What is required:
Copy every line below where the string "computer" is found.

-=-=-=-=-

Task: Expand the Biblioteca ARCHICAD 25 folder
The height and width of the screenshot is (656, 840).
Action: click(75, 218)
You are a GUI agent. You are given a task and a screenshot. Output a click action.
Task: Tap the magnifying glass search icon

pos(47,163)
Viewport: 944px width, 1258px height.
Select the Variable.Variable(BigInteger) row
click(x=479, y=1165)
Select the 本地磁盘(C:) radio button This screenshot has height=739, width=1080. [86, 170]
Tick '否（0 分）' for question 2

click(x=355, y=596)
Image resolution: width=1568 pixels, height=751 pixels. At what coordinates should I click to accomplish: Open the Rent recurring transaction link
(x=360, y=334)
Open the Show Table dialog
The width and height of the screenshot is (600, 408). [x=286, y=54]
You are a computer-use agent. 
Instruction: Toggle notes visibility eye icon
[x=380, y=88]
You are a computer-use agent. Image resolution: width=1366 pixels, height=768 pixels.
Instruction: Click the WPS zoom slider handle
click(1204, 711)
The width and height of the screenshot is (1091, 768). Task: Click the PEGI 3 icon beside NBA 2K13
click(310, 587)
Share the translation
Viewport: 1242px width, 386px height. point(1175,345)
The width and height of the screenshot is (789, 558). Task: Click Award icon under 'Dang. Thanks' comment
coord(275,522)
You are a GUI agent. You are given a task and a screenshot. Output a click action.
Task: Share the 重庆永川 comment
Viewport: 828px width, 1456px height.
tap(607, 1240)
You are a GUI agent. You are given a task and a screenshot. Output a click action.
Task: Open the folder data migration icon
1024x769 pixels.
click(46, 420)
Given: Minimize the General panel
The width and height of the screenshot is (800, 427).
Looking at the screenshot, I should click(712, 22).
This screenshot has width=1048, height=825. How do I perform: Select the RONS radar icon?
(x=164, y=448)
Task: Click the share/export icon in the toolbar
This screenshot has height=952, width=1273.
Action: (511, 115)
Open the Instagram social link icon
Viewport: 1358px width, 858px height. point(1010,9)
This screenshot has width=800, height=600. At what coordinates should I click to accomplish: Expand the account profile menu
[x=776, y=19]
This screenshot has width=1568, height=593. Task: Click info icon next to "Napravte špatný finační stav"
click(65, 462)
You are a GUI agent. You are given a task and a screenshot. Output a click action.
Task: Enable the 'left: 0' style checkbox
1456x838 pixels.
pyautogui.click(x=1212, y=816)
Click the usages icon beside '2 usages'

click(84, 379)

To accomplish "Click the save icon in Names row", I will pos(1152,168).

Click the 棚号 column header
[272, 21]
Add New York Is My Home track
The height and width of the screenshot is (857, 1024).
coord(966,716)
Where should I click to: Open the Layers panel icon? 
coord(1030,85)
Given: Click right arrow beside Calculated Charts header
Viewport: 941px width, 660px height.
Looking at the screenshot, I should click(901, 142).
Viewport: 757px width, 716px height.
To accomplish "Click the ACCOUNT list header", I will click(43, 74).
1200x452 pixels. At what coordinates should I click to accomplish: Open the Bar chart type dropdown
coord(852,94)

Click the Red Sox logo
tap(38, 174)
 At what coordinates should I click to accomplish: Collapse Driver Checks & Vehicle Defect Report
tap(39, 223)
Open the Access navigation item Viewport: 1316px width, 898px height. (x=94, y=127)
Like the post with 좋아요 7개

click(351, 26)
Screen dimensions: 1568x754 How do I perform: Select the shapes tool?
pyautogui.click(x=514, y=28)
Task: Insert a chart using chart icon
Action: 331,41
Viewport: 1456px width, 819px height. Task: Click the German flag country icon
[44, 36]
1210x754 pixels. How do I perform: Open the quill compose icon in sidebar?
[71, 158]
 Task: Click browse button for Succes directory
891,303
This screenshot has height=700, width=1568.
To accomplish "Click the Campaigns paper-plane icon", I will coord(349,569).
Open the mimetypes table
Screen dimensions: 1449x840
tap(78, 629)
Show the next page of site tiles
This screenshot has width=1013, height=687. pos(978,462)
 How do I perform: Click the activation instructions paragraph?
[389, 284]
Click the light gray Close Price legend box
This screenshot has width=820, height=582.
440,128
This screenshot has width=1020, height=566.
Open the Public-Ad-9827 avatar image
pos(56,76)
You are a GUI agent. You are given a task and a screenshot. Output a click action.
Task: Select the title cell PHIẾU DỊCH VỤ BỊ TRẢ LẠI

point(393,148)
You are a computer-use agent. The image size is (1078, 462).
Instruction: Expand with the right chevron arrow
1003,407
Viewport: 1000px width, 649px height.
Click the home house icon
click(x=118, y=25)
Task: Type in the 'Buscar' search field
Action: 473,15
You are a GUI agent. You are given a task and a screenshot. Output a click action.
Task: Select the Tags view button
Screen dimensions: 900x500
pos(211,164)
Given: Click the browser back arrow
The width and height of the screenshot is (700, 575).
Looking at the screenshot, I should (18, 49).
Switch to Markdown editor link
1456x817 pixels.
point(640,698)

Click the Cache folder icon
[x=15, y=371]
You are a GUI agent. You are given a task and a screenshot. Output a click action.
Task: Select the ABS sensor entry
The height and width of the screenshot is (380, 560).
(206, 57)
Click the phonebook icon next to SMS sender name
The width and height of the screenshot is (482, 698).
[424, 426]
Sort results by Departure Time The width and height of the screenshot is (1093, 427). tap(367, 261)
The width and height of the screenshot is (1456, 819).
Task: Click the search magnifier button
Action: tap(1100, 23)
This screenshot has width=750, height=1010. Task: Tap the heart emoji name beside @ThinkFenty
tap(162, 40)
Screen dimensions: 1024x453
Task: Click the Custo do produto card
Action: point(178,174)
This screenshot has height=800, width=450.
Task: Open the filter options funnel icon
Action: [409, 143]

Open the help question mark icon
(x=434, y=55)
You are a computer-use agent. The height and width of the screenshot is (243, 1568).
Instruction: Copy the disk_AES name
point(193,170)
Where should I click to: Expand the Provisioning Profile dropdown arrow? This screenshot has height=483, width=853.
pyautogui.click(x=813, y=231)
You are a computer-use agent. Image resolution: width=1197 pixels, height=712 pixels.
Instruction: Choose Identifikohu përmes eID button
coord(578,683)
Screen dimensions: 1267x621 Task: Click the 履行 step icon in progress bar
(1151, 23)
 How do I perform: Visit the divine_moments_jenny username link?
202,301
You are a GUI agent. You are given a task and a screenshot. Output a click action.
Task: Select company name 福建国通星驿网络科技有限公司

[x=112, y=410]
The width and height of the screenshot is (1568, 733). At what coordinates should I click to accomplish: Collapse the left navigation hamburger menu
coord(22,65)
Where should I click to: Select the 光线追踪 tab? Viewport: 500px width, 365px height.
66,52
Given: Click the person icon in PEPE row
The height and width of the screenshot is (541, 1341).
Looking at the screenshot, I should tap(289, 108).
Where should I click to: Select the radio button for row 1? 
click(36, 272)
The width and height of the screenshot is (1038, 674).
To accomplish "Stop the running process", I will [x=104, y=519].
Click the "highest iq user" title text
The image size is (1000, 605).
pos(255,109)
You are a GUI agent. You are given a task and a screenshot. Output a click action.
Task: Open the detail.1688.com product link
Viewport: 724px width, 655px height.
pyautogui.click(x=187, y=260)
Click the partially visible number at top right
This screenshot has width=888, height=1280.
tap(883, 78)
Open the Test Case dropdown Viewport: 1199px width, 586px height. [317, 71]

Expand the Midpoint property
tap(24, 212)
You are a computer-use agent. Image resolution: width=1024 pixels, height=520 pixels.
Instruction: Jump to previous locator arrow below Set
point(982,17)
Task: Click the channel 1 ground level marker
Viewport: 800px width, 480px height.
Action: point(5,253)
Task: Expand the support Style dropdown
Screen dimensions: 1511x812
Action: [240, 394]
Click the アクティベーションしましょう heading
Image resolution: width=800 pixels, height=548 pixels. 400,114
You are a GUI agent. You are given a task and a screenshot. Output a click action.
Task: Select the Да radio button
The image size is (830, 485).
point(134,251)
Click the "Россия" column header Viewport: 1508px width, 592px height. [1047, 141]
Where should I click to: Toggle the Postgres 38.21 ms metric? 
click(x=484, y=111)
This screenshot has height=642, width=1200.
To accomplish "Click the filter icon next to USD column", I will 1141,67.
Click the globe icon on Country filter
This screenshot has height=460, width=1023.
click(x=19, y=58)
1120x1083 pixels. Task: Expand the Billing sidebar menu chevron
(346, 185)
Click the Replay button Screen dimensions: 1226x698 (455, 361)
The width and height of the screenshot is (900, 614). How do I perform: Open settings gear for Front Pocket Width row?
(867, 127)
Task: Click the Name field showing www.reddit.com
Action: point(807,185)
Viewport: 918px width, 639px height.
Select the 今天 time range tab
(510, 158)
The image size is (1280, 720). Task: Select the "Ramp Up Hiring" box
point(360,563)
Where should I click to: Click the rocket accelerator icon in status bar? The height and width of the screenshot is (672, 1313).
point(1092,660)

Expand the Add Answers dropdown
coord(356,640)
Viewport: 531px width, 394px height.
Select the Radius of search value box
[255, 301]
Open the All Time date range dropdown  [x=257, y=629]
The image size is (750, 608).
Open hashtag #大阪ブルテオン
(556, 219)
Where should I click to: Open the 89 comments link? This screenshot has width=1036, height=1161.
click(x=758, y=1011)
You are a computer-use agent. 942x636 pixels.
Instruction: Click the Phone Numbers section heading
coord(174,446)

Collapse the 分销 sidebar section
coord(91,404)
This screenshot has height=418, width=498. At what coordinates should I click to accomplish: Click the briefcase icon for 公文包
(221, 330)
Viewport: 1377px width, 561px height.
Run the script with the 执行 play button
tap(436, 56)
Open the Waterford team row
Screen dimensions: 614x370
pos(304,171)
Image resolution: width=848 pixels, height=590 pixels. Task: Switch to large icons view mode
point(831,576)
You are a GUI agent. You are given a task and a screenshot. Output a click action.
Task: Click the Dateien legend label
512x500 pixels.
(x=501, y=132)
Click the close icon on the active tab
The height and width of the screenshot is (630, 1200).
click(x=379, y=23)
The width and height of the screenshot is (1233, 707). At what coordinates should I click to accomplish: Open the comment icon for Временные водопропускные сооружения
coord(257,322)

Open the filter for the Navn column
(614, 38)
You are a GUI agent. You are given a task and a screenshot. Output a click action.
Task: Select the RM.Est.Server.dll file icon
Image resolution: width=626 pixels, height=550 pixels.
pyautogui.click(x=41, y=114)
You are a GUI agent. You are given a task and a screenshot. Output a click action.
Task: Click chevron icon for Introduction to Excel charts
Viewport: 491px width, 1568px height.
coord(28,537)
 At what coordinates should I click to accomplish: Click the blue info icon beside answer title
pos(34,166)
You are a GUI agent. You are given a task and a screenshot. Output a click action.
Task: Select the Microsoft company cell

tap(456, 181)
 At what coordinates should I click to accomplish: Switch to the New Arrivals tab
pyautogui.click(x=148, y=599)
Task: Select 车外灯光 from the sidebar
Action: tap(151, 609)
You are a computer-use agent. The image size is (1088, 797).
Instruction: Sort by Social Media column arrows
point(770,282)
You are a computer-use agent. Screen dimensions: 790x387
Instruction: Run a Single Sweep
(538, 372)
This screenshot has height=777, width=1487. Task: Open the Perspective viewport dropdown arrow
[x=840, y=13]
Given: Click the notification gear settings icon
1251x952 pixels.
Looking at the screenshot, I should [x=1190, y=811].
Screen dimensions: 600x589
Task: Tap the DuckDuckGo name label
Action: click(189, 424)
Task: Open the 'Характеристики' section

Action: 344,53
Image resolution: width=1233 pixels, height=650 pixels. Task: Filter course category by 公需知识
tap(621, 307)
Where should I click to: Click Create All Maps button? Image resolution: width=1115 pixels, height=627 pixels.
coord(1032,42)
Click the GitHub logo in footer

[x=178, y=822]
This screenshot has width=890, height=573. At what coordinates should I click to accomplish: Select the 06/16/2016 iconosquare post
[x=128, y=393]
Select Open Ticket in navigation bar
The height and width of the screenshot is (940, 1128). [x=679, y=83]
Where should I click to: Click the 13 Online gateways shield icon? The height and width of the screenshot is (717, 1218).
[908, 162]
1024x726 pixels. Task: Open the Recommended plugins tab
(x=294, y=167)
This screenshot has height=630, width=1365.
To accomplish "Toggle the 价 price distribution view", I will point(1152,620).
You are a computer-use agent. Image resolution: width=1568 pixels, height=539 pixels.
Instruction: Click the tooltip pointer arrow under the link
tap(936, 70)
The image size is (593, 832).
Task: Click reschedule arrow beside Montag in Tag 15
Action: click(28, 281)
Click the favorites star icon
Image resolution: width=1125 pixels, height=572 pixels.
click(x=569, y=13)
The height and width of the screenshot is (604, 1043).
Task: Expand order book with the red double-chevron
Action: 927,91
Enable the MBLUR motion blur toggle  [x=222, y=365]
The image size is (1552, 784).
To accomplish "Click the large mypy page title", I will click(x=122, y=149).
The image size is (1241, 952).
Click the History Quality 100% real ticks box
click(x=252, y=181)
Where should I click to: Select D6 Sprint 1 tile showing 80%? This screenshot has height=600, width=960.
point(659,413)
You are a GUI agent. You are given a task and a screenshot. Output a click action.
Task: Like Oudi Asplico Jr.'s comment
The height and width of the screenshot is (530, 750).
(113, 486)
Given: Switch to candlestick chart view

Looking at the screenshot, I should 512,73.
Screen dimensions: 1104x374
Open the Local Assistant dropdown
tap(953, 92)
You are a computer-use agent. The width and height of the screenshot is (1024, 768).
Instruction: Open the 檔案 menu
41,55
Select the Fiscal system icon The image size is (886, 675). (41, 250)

-=-=-=-=-

Written reply:
You are a computer-use agent. 
You are a computer-use agent. Image resolution: width=1366 pixels, height=768 pixels.
You are a computer-use agent. The image size is (1078, 462).
You are a computer-use agent. The height and width of the screenshot is (243, 1568).
You are a computer-use agent. Image resolution: width=1197 pixels, height=712 pixels.
You are a computer-use agent. Image resolution: width=1024 pixels, height=520 pixels.
You are a computer-use agent. 942x636 pixels.
You are a computer-use agent. The image size is (1088, 797).
You are a computer-use agent. Screen dimensions: 790x387
You are a computer-use agent. Image resolution: width=1568 pixels, height=539 pixels.
You are a computer-use agent. The width and height of the screenshot is (1024, 768).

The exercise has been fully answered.